Dave Lafary

No. 64
- Position: Offensive tackle

Personal information
- Born: January 13, 1955 (age 71) Cincinnati, Ohio, U.S.
- Listed height: 6 ft 7 in (2.01 m)
- Listed weight: 280 lb (127 kg)

Career information
- High school: La Salle (OH)
- College: Purdue
- NFL draft: 1977: 5th round, 118th overall pick

Career history
- New Orleans Saints (1977–1986);

Career NFL statistics
- Games played: 109
- Games started: 58
- Fumble recoveries: 3
- Stats at Pro Football Reference

= Dave LaFary =

American football player (born 1955)

David Walter LaFary (born January 13, 1955) is an American former professional football player who was a tackle for the New Orleans Saints of the National Football League (NFL). LaFary played college football for the Purdue Boilermakers, and played tackle for La Salle High School.

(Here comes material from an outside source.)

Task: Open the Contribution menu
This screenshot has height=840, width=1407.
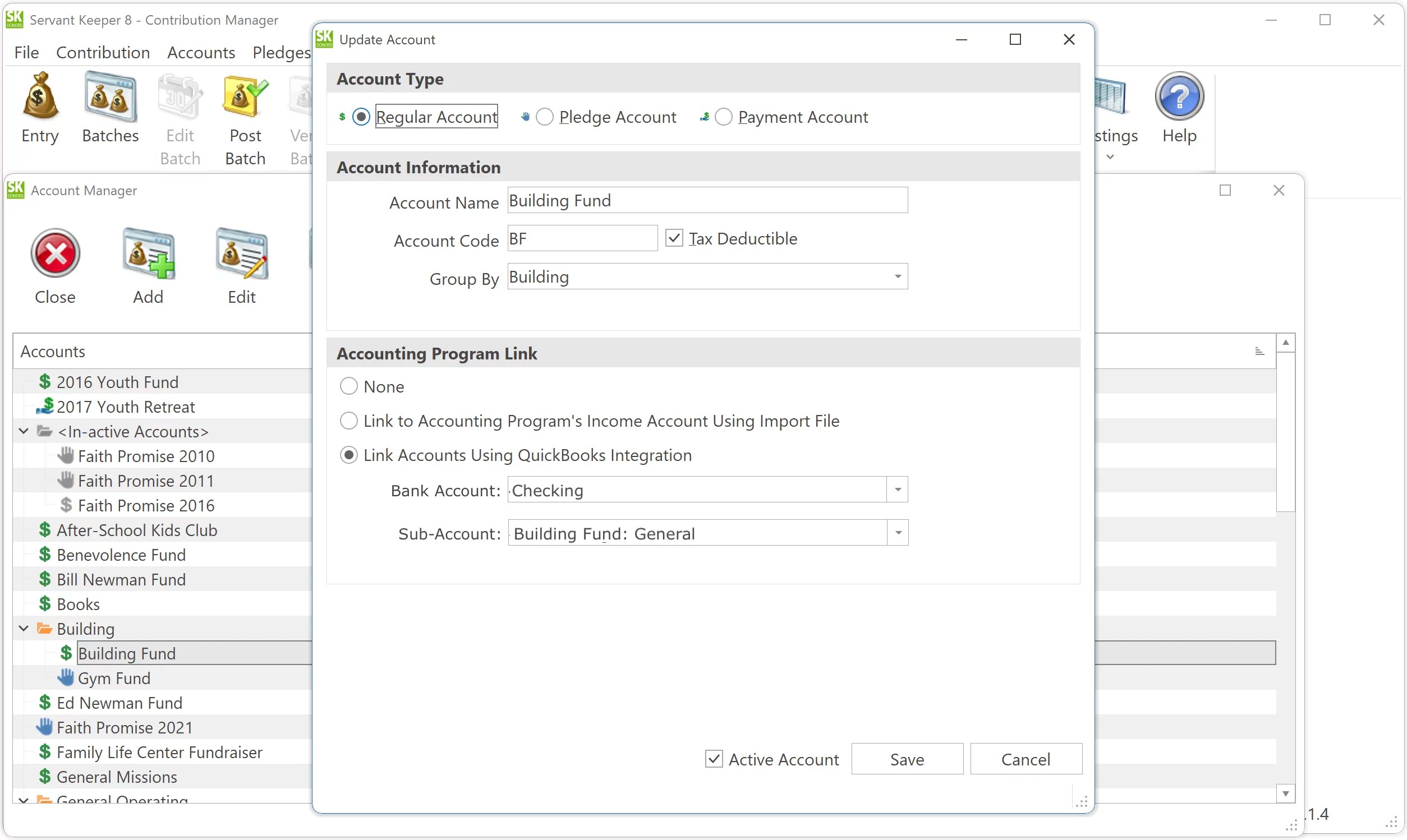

Lafary was up for anything — lining up at left tackle for most of his career, or switching to right guard for a season. He didn't make a fuss about not getting featured on the starting unit, with just 58 starts in 109 career games. Fifth-round draft picks had to be. His willingness to move around the line and relative success from different positions did a lot to build trust with the coaching staff, and it helped Lafary stick around for a long time.